Helen smiled. “No, I guess not.”

“I know that we will make each other very happy, and also sometimes very unhappy. Whenever you love someone he has the power to make you suffer, only because you love him, not because he is better at tormenting than anyone else is.”

“I know … very well.”

“That’s why lovers don’t trust; they fear that pain. It’s so easy to give. But, even so, the ones who fear it so much they are afraid to love at all—those are the ones I feel sorry for. They might as well not be alive. Actually, they’re not alive.”
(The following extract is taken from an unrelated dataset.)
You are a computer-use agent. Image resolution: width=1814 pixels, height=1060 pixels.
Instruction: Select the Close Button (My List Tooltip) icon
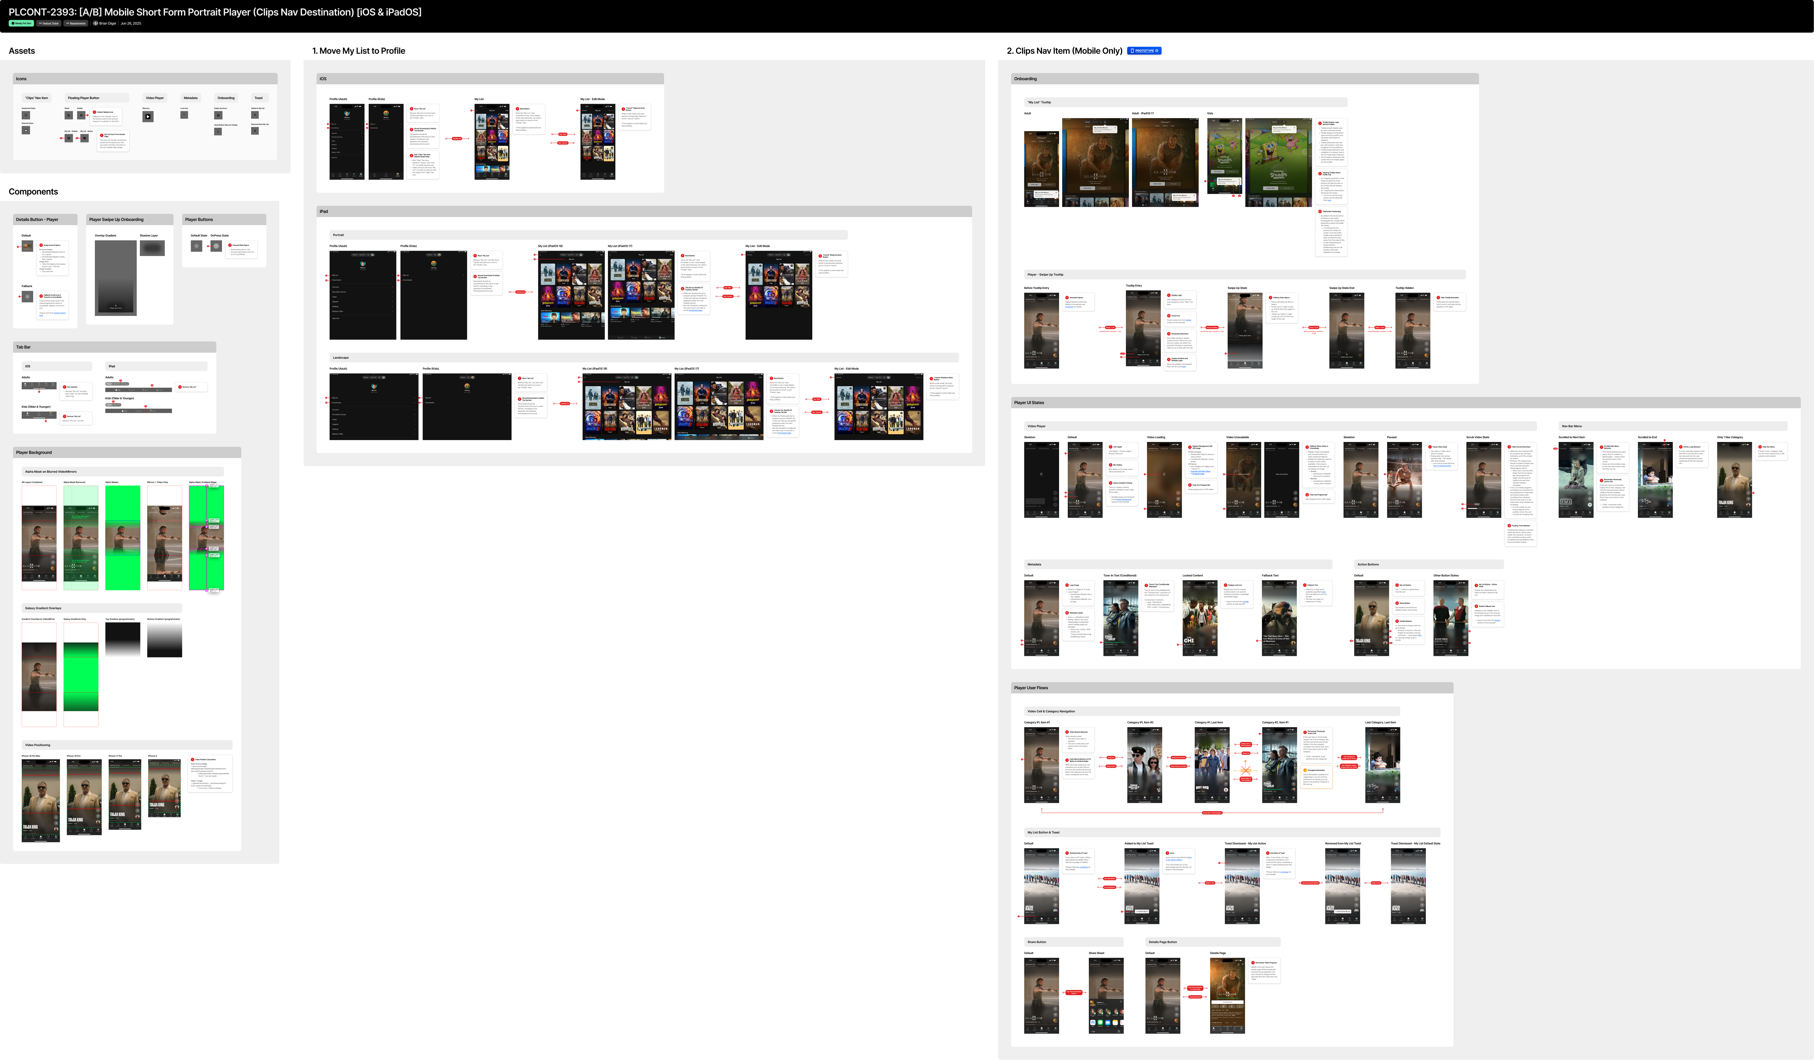click(x=218, y=132)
She felt he was right. She had never felt more intensely aware of everything around her, and everything inside her mind, and of her body itself, than she had ever since the morning before when she had finally decided that she and Sergio would become lovers. Even now, with him in the car that was taking them to his
fazenda
, there was an air of unreality about the whole incident, but it was an unreality she recognized from years and years ago, the unreality of first love. Why should he love me, me of all people in the world? He,
he
loves me. She was special to him and therefore special to all the world, she knew it, as if the feeling and knowledge of being loved by this special man shone out of her and made her lovely. Despite her shyness about what to do with her first lover, her first stranger, Helen felt a warm sense of security and strength. She was not even apprehensive about how to behave when she met his father. She felt that even though she would be forced to pretend and perform away from Sergio, she would only be away at arm’s length, watched and cherished and safe. She was even enjoying the idea, as a challenge.

At eleven-thirty Sergio pointed to the right side of the highway and said, “Look, the farm begins here.”

There was the flat land and the hills beyond, the trees and the blue sky, for miles and miles, exactly as it had looked for hours. “Where?”

“This is only the beginning. We will get to the house in three quarters of an hour.”

“How big is it?” Helen cried.

“Twenty thousand
alcares
—that’s about eighty thousand acres, more or less. This isn’t a very big farm; there are many much bigger.”

“It’s big enough for me,” Helen said. “I have to admit when you first said farm I pictured a few chickens, some vegetables—you know … like home.”